期刊
CHEMISTRY-AN ASIAN JOURNAL
卷 11, 期 6, 页码 882-892出版社
WILEY-V C H VERLAG GMBH
DOI: 10.1002/asia.201501407
关键词
cross-coupling; remote C-H functionalization; radicals; sulfonylation
资金
- National Natural Science Foundation of China [21376058, 21302171]
- Zhejiang Provincial Natural Science Foundation of China [LZ13B 020001]
- Key-Sci-Tech Innovation Team of Zhejiang Province [2010R50017]

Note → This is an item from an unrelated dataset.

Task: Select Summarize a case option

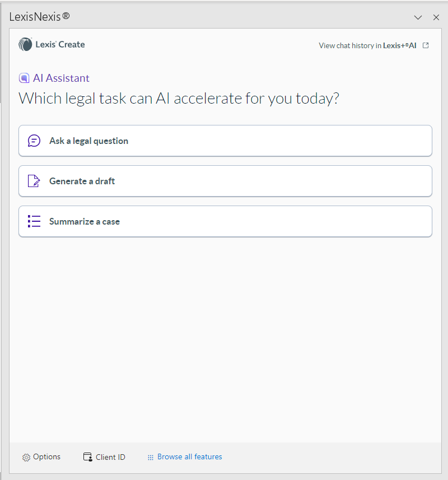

Achieving site selectivity in carbon-hydrogen (C-H) functionalization reactions is a formidable challenge in organic chemistry. Herein, we report a novel approach to activating remote C-H bonds at the C5 position of 8-aminoquinoline through copper-catalyzed sulfonylation under mild conditions. Our strategy shows high conversion efficiency, a broad substrate scope, and good toleration with different functional groups. Furthermore, our mechanistic investigations suggest that a single-electron-transfer process plays a vital role in generating sulfonyl radicals and subsequently initiating C-S cross-coupling. Importantly, our copper-catalyzed remote functionalization protocol can be expanded for the construction of a variety of chemical bonds, including C-O, C-Br, C-N, C-C, and C-I. These findings provide a fundamental insight into the activation of remote C-H bonds, while offering new possibilities for rational design of drug molecules and optoelectronic materials requiring specific modification of functional groups.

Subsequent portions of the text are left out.